Momentos altos viveram-se domingo, primeiro na igreja matriz de Alpedrinha, outro cenário notável pela beleza e acervo iconográfico (só a imagem do Ecce Homo merece visita), num concerto que teve elemento central "o orgão ibérico, exemplar do final do séc. XVIII", que foi "construído por Joaquim António Peres Fontanes, um dos mais importantes organeiros portugueses da época, que construiu, entre outros, três dos seis orgãos da Basílica de Mafra". Além de canto gregoriano, foram interpretadas obras de Carlos Seixas, Diogo Dias de Melgás, João de Sousa Carvalho e João Rodrigues Esteves.
Sinal de como o Festival entrou no coração do público foi o ambiente de apoteose e vibração que rodeou o último concerto, "Tourdion - Um duelo musical", onde o virtuosismo dos músicos  motivou extensos aplausos.
Não citei o numeroso grupo de intérpretes que, ao longo do fim-de-semana, enriqueceram o convívio com a "nossa companheira música", como diria Fernando Lopes Graça. Mas cito, de justiça, o construtor deste Festival, Pedro Rafael Costa, pela forma como montou e programou este II Festival de Música de Castelo Nova.
Há um poema de Eugénio de Andrade que fala da "poesia nas asas do vento e do sol". Desta fez, foi a música que voou nas "assas do vento e do sol" e iluminou o tempo.

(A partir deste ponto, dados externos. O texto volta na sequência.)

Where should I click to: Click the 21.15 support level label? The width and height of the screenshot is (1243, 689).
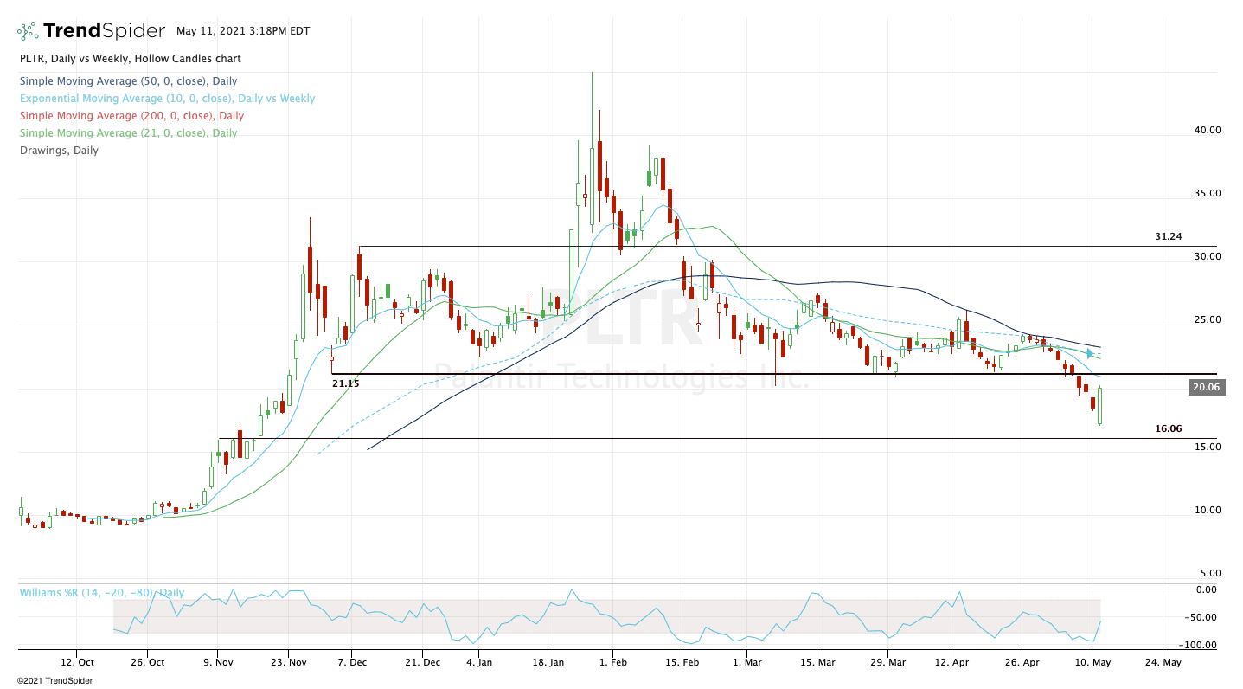pos(346,383)

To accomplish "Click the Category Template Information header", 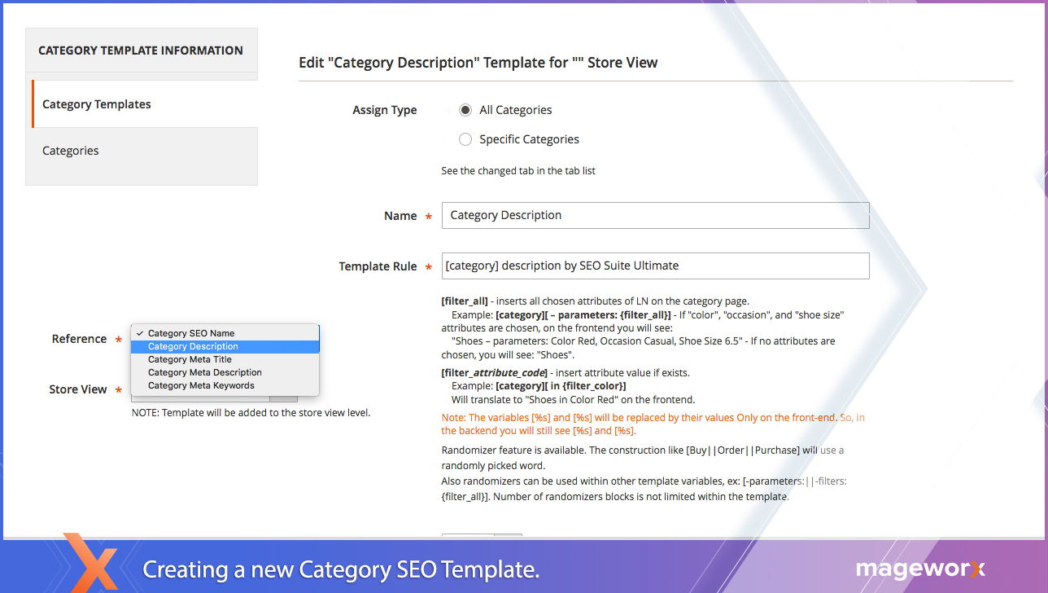I will (141, 51).
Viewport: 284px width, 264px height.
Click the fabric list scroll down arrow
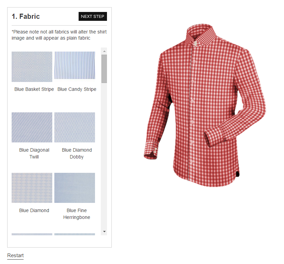tap(104, 232)
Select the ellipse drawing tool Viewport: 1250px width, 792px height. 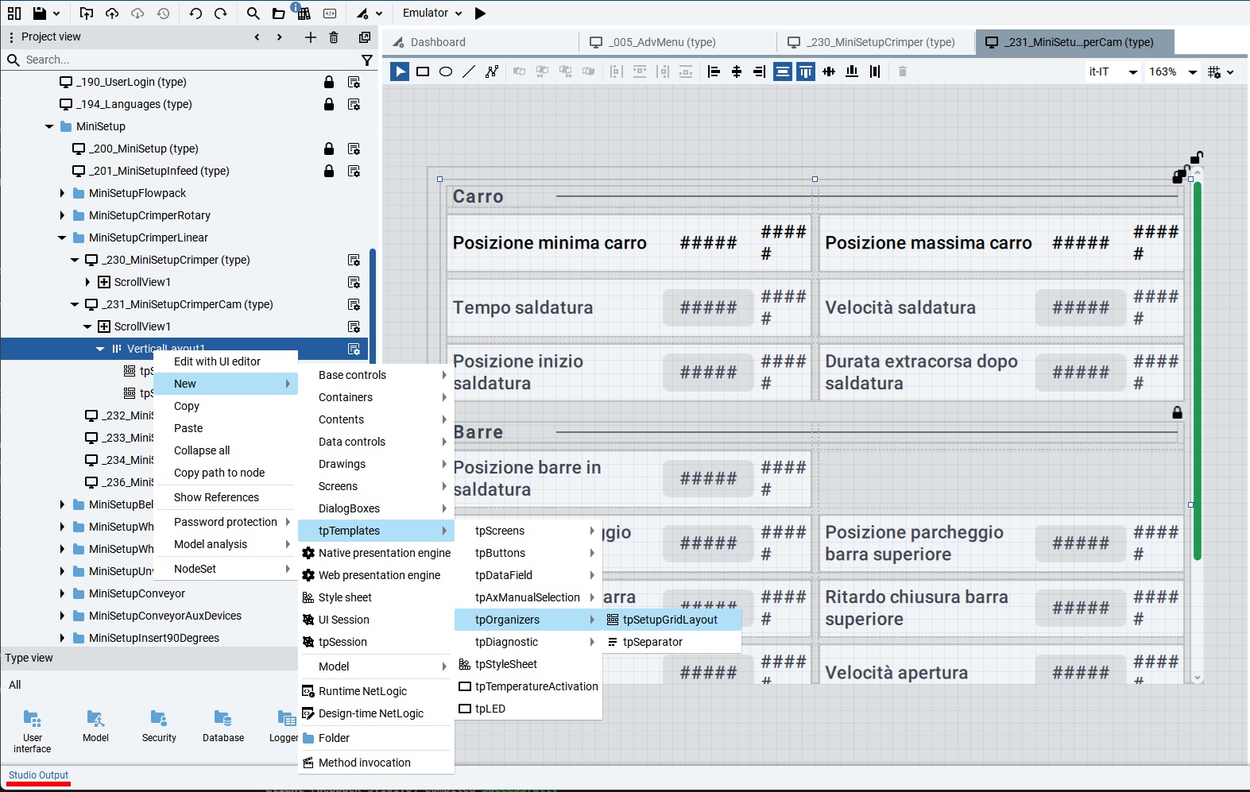446,71
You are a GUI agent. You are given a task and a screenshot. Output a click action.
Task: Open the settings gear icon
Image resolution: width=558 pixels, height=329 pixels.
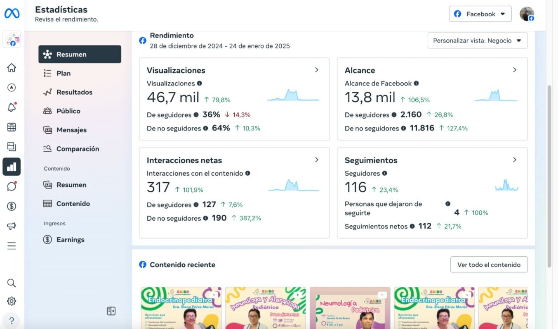pyautogui.click(x=12, y=301)
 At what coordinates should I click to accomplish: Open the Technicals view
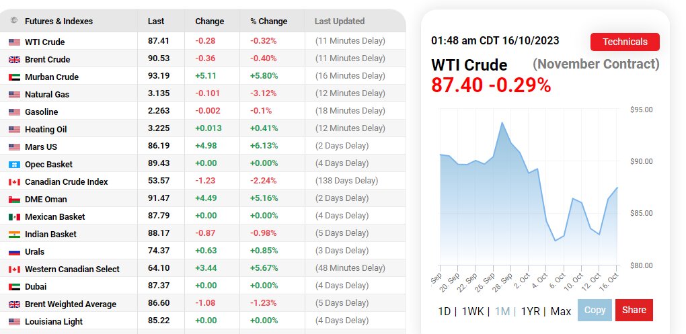tap(624, 42)
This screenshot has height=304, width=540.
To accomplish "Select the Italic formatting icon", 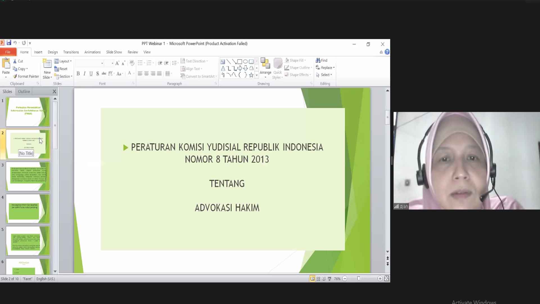I will (x=84, y=73).
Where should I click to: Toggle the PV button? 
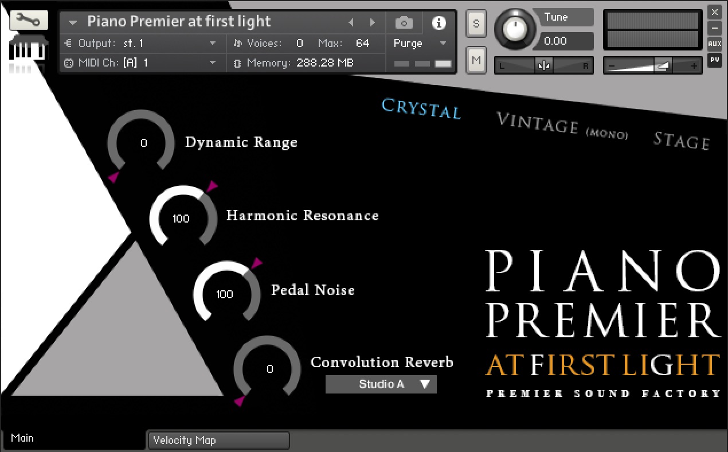(714, 60)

Por momentos, suspensos dela, tudo parecia claro e feliz.

domingo, 27 de julho de 2014

UM HERÓI DISCRETO DAS MINAS



Há memórias de pequenos e grandes momentos, de acontecimentos que a história arquiva como maiores, mas a vida, como dizia o poema e a canção do Sérgio Godinho, é feita de pequenos nadas. E, no entanto, o quotidiano regista instantes sublimes de coerência e de luta, às vezes de resistência, de gente comum que se torna singular precisamente pela sua determinação em favor dos outros, pela consciência colectiva em relação aos acontecimentos.
As Minas da Panasqueira constituem um território de memórias, fértil, muito fértil, em que a exemplaridade de comportamentos, individual e colectivamente, assume uma história muito rica. Gente, rostos, que fizeram do grande complexo mineiro uma bastião de lutas sindicais. Eu vivi muito, como jornalista, essa saga, como antes gravara na memória o peso da silicose que fez de muitas terras do Zêzere, aldeias de viúvas. Leio hoje, no "Público", uma entrevista feita ao Prémio Nobel da Literatura, Mário Vargas Llosa, e recolho do grande escritor peruano a seguinte frase: "Os heróis discretos são a grande reserva moral de um país". Leio e penso que muitos, muitíssimos, desses heróis podem ser encontrados, por exemplo, nos conflitos laborais e nas greves que, nos anos 80, fizeram da Panasqueira as Minas da Ira e um caso exemplar de resistência contra a prepotência da multinacional estrangeira.
Falo destas geografias particulares, que se situam à margem das grandes coisas, porque me disseram, há dias, que tinha morrido o Diniz Moreno, enfermeiro no complexo das Minas e que integrou, com exemplar dignidade, a comissão intersindical das Minas da Panasqueira que desenvolveu essas grandes batalhas das "terras do sem fim". Vindo da Beira Alta, aqui fez a sua vida profissional. Nos meandros dessas lutas falei muito com ele e tornei-me seu amigo. Apreciava nele a serenidade com que lia os acontecimentos, às vezes povoados de radicalidade, mas o carácter moldou nele uma firmeza e uma coerência que todos os seus camaradas respeitavam. Disse-me muitas vezes que a Mina lhe ensinara que a solidariedade e a fraternidade eram coisas demasiado sérias, que as circunstâncias -- mesmo pessoais -- não podiam pôr em causa. Aquela comissão intersindical, de que o Moreno fez parte, é um quadro de honra feito de rostos e de nomes. Com ele falei das questões de saúde dentro da mina, do ónus socialmente pesado que era a memória da silicose, das viagens trágico-terrestres ao interior da mina. E agora, que o Diniz Moreno partiu, julgo foi desses heróis discretos de que falava Vargas Llosa. Não sei há quantos anos não o via, mas olho para antigamente, para esses dias que abalaram o couto mineiro, e é como se a conversa com ele nunca tivesse terminado. Aquele abraço de saudade, amigo!